Measures taken to ensure security:

  • When you sign up to our subscription, our system generates a password and we require you to change this to your own password on first sign in.

  • You create and manage your own users.

  • If you use the survey tool, your customer only has limited rights to deal with that survey.

  • If we become aware there has been a data breach, our principles are to contain the breach, then evaluate what has occurred, and if the client is at risk then they are to be informed.  Measures to prevent a repeat of the breach are to be put in place.

  • In case of data breach, take the Privacy Office self-assessment to determine if the breach is to be reported to the Privacy Office https://privacy.org.nz/privacy-for-agencies/privacy-breaches/notify-us/evaluateTo report a breach, use the Privacy Office’s online reporting portal https://privacy.org.nz/privacy-for-agencies/privacy-breaches/notify-us/report-a-breach/We hold no paper records about you 


Principle 6 – Right of Access:

Clients have a right to access the information we hold about them.

Follow the chart below:

privacy flowchart.png

Source: Privacy 101 Workbook participant 17Dec15.pdf, Privacy Commissioner

Reasons we may withhold information:

  • May prejudice maintenance of the law, for example, where we report a suspicious transaction for AML purposes

  • May endanger the safety of any individual

  • May involve the unwarranted disclosure of the affairs of another individual

  • Information is confidentially supplied evaluative material

  • May prejudice physical or mental health

  • Information is not readily retrievable or does not exist or cannot be found

Principle 7 – Right of Correction:

Clients have the right to correct information we hold about them.

We will correct that information in our records when requested by you.

Principle 8 – Accurate Information:


We are to take care that the information we’re using is accurate, complete, relevant and up to date.

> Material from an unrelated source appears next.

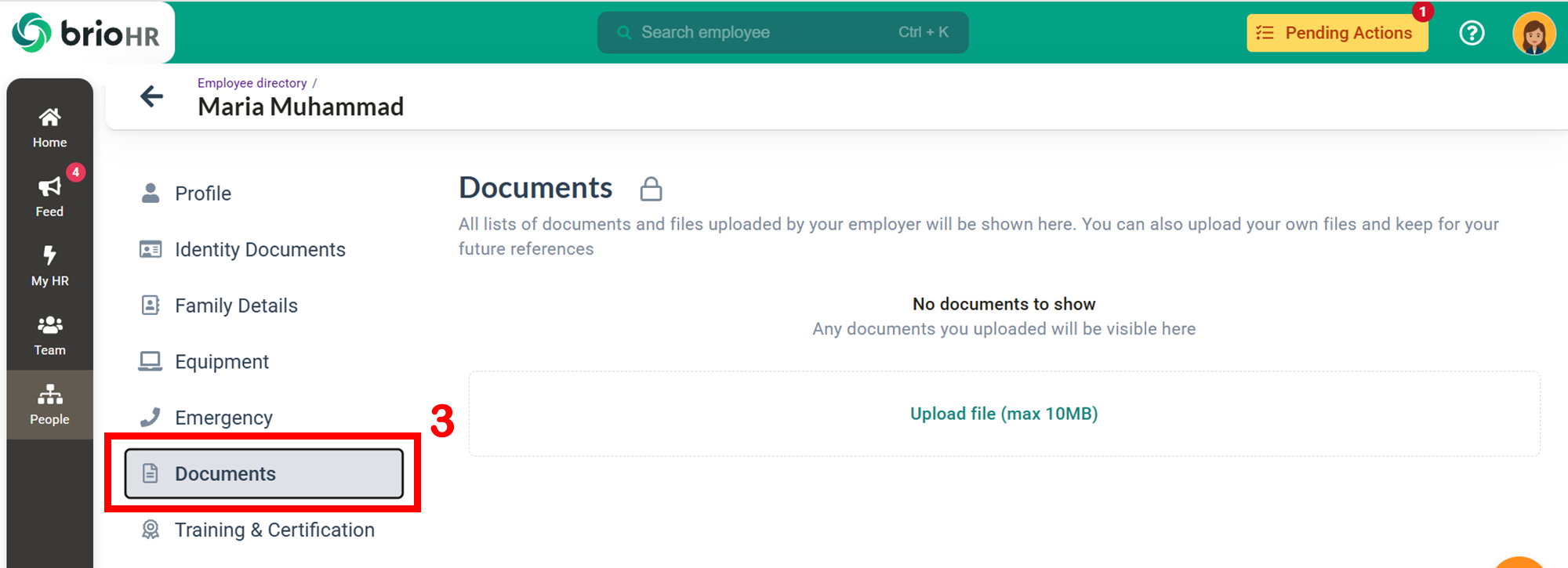This screenshot has width=1568, height=568.
Task: Select the Profile tab
Action: pyautogui.click(x=203, y=194)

Our service is holding information put in place by you.   Our information is entirely dependent on you entering accurate information.

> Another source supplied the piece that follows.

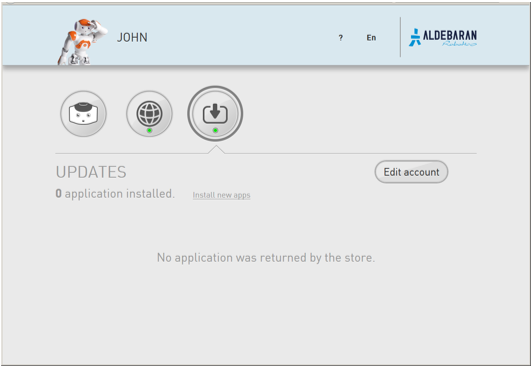
Task: Open the My Robot page via robot head icon
Action: coord(83,114)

Principle 9 – Retention of Information:

We will only keep the information as long as you are our client, or we are required to by law – when a client is no longer our customer, we will archive the information.  The archives are scheduled for destruction in seven years’ time.  

Principle 10 – Use of information:

We will only use the information for the purpose set out in our engagement, or as instructed by the client.

Principle 11 – Disclosure of information:

We will only disclose this information as per our collection statement or if we have good reason to do so.

Reasons such as:

  • Disclosure is necessary to uphold or enforce the law

  • Disclosure is necessary for court proceedings

  • The person concerned authorised the disclosure

  • The information is going to be used in a form that does not identify the person concerned

  • Disclosure is necessary to prevent or lessen a serious threat to public health or safety or the life or health of the individual concerned

Principle 12 – Unique Identifiers:

We will only use unique identifiers where this is clearly allowed.

The unique identifiers we require are:

  • IRD number

  • Company Number / NZBN

  • In cases of AML, driver licence number / passport number